A period depiction of the climax of the plot.
FEBRUARY 23, 1820, LONDON, ENGLAND - The Cato Street Conspiracy was an attempt to murder all the British cabinet ministers and Prime Minister Lord Liverpool in 1820. The name comes from the meeting place near Edgware Road in London.
The conspiritors were angered, among other things, by the Six Acts, which labeled any meeting for radical reform as “an overt act of treasonable conspiracy” and the Peterloo Massacre, when cavalry charged into a crowd of 60,000–80,000 gathered at a meeting to demand the reform of parliamentary representation. The plan was to assassinate a number of cabinet ministers, overthrow the government and set up a Committee of Public Safety to oversee a radical revolution, similar to the French Revolution.
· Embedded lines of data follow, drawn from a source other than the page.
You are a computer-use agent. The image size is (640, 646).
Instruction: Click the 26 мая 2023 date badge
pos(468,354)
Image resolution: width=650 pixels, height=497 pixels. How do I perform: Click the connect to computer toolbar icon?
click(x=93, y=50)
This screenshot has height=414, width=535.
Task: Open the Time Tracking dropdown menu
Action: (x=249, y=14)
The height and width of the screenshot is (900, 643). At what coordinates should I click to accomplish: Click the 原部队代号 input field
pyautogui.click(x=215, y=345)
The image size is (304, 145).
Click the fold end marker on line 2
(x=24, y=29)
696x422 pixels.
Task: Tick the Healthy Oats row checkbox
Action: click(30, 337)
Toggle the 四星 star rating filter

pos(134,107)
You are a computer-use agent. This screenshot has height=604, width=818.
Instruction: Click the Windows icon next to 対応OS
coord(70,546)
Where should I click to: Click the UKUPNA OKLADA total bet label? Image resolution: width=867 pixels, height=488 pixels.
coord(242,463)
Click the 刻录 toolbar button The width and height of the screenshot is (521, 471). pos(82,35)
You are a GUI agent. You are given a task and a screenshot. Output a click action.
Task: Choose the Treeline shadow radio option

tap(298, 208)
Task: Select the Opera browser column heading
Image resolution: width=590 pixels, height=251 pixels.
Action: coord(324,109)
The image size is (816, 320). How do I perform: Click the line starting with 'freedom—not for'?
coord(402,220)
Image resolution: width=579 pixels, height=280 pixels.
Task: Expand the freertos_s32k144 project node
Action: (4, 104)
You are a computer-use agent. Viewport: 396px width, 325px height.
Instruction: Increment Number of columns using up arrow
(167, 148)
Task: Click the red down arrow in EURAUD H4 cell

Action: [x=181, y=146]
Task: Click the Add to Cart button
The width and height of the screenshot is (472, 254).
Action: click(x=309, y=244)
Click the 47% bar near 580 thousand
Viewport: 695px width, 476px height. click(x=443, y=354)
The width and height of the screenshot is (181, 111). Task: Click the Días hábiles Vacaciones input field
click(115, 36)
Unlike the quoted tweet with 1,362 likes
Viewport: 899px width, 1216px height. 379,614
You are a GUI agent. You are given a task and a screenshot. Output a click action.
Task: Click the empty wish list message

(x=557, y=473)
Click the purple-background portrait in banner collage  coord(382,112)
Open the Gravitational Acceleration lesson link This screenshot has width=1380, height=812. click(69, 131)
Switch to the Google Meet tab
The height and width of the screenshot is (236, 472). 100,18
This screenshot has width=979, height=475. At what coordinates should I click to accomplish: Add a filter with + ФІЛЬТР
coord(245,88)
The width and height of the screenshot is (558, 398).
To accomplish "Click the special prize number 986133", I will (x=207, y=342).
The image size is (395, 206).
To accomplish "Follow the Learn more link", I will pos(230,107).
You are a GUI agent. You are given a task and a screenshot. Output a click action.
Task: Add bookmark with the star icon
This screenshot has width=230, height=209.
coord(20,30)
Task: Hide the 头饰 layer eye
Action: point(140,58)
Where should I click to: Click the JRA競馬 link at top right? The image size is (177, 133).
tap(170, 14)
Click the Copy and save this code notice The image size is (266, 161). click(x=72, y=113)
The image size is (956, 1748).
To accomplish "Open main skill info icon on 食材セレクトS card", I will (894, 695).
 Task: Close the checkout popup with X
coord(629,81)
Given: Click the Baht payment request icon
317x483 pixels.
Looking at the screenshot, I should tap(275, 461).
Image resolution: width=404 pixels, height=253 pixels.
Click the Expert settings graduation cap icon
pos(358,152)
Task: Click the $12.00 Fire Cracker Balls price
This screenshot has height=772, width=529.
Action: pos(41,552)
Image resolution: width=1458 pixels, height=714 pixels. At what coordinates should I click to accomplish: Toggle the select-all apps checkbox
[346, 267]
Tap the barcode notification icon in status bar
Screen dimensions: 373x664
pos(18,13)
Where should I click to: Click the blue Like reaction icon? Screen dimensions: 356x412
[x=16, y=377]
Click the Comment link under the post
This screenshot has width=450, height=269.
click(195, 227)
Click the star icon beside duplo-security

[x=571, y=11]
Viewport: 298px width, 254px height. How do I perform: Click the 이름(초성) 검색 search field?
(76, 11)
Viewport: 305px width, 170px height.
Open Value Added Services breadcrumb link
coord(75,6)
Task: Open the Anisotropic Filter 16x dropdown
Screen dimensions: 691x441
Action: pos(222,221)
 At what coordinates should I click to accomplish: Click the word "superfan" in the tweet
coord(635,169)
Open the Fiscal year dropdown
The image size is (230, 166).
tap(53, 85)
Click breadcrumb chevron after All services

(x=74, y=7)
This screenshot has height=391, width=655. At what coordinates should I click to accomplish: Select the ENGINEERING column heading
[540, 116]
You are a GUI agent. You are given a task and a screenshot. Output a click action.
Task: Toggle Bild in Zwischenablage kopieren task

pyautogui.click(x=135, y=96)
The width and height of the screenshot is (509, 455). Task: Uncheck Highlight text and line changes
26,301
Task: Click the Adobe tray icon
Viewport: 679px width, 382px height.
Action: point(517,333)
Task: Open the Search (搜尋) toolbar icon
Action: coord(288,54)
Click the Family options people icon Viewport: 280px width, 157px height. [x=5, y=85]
King George III’s death on January 29, 1820 caused a governmental crisis. In a meeting held February 22, one of the conpiritors, George Edwards, suggested that the group could exploit the political situation and kill all the cabinet ministers. They planned to invade a cabinet dinner at the home of Lord Harrowby, Lord President of the Council armed with pistols and grenades.
Arthur Thistlewood, who was one of the leaders of the plot, thought the act would create a massive uprising against the government. James Ings, a coffee shop keeper and former butcher, later announced that he would have decapitated all the cabinet members and taken two heads to exhibit on the Westminster Bridge. Thistlewood spent the next hours trying to recruit more men for the attack. Twenty-seven men joined the effort.
William Davidson, who had worked for Lord Harrowby, was sent to look for more details about the cabinet dinner. A servant in Lord Harrowby’s house told him that his master was not home at all. When Davidson told this to Thistlewood, he refused to believe it and demanded that the operation commence at once. A small house in Cato Street was rented as the base of operations.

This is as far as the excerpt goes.